И привычными голосами запели:

— Слава в вышних Богу… мир на земле и в человеках — благоволение! Да будет отныне едино стадо и един пастырь на земли!

Еще стихали последние звуки пения, когда снова прозвучал, как боевой рожок, голос патриарха:

— Понимаете теперь: не болтать, не воду словесную лить… Дело делать надо! По всем нашим храмам повещайте весть великую. Пусть порадуются верующие. Сто переписчиков собрано, сидят, делают списки с декрета. Нынче к вечеру вы получите их, сколько кому надо. Отцы епископы, разошлите немедля с этими списками по своим епархиям иереев, какие прибыли с вами. А по оглашении — пусть посылают верующих сюда, в Александрию. Пускай целый мир видит последнюю, великую победу креста голгофского над языческим Олимпом. Да и помогут они нам здесь в решительную минуту. Бой будет жаркий. Я знаю, сзывают жрецы своих верных на помощь. Ну, посмотрим: чья возьмет?! С нами Бог!

— С нами Бог!..

Осенив снова всех крестом, скрылся Феофил. А в ризнице долго еще, как потревоженное гнездо осиное, воинственно гудели голоса иереев, вздымались руки, как будто уже видели перед собою эти люди разбитого, бегущего врага, которого можно в спину поражать железным острием тяжелых пастырских жезлов.
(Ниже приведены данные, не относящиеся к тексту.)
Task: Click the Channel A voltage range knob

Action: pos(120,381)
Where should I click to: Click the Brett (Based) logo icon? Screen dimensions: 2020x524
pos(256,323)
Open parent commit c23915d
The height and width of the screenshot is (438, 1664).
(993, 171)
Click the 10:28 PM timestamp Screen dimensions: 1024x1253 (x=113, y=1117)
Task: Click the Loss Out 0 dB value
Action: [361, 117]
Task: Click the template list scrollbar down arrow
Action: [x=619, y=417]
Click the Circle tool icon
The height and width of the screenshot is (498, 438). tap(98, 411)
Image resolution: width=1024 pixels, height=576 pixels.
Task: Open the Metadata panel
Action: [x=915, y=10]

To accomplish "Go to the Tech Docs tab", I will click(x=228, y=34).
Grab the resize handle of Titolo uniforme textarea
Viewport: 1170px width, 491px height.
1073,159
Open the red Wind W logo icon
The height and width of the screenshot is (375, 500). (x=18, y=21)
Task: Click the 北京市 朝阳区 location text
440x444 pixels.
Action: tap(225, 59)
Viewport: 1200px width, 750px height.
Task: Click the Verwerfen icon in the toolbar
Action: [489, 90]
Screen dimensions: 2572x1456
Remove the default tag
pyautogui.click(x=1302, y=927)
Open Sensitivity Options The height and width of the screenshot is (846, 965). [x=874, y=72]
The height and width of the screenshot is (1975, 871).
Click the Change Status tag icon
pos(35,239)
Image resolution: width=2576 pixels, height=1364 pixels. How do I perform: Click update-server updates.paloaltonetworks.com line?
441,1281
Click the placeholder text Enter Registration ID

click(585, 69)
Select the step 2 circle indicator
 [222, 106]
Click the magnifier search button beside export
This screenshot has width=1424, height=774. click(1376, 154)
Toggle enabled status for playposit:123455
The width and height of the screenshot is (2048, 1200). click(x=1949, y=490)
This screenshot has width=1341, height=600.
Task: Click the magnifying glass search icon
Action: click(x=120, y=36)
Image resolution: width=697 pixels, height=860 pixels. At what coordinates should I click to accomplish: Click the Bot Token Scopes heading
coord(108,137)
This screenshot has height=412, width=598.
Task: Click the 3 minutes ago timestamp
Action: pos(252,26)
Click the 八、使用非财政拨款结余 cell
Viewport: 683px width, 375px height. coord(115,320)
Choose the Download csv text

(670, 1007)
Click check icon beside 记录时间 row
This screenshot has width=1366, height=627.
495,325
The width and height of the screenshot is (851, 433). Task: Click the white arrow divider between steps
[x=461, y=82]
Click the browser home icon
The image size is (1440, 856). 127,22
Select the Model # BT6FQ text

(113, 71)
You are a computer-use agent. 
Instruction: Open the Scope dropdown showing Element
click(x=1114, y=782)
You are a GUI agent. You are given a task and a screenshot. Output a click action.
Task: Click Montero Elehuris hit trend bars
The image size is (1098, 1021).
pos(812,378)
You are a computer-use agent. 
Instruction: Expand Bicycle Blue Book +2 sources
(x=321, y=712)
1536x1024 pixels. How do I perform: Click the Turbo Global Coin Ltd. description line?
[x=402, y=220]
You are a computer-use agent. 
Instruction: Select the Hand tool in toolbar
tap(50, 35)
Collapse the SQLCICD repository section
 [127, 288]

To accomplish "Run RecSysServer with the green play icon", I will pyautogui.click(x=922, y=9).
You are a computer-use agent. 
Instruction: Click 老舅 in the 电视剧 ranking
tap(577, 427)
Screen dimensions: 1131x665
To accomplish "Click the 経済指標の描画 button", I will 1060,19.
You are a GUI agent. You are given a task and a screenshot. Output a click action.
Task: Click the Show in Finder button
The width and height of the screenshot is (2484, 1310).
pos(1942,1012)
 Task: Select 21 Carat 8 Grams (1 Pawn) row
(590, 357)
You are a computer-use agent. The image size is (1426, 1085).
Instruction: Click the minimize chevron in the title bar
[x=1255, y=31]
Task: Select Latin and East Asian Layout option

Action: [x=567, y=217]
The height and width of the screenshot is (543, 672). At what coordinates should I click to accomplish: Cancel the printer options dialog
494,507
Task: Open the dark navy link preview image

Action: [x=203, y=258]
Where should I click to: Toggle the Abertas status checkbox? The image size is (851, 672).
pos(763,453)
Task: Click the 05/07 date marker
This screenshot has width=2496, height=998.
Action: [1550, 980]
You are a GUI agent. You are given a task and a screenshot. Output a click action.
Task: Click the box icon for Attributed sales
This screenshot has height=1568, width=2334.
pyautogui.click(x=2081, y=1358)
В приемном покое патриарха Хилон, философ, главный сборщик податей и один из числа раввинов самой большой и богатой синагоги города, давно ожидал приема в полном наряде служителя Иеговы, левита-священника. Золотая доска на груди; тиара, богато украшенная самоцветами, сверкала на голове, а от нее по бокам, закрывая уши и ниспадая до плеч, опускались две кисти из крупного, редкой красоты жемчуга вперемежку с изумрудами и бирюзою.

Четыре прислужника стояли поодаль, держа посох раввина и подносы, на которых грудою сверкали золотые и серебряные монеты, отдельно одни от других. Сидя в кресле в своем тяжелом, затканном золотыми узорами таларе, Хилон уже устал порядком и чувствовал, что дремота начинает сковывать его еще красивые, несмотря на года и усталь, восточные, миндалевидные глаза. Но за дверьми послышались тяжелые, быстрые шаги. Кто-то снаружи распахнул тяжелый, ковровый завес, и Феофил вошел, остановился против аль-абрэха, финансового заправилы и духовного главы еврейской богатой общины города.

Кратким пожеланием здоровья ответил Феофил на цветистый привет Хилона, стоящего перед ним с посохом в руке.

— Всего, всего доброго желаю! Пасха у вас скоро? Раньше нашей всегда. Знаю, с чем пожаловал, почтеннейший Хилон?

— Нынче — день даров и расчетов, высокочтимый святитель церкви христианской. Я был уже у префекта, вручил ему, сколько следует от нашей общины на нужды города и в казну империи. Крупная сумма, скажу тебе, высокочтимый блюститель креста Господня. Но мы рады, что Господь Израиля посылает народу своему за труды его. И охотно делимся. А это вот — лепта скромная наша для твоих бедных, высокочтимый владыка. Мы знаем, как много помогаешь ты несчастным, особенно щедрою рукою рассыпая деньги и припасы ко дню пасхи, радости весенней. Из тюрем выкупаешь должников неоплатных. Прими это также милостиво, как мы охотно несем свой дарик. Здесь 2500 солидов золотом и на 500 солидов серебра.

— Ну что же? Передай от меня благодарность за несчастных твоим собратьям. Эта похвальная черта есть за ними. Они знают, когда надо прийти на помощь властям. Благословить тебя не могу… но — желаю всего доброго во имя Господа нашего общего, вседержителя неба и земли.

— Аминь! Кхм… Кхм…

— Что еще хочешь сказать, Хилон? Я вижу, ты собираешься и не выходит из уст слово. Говори!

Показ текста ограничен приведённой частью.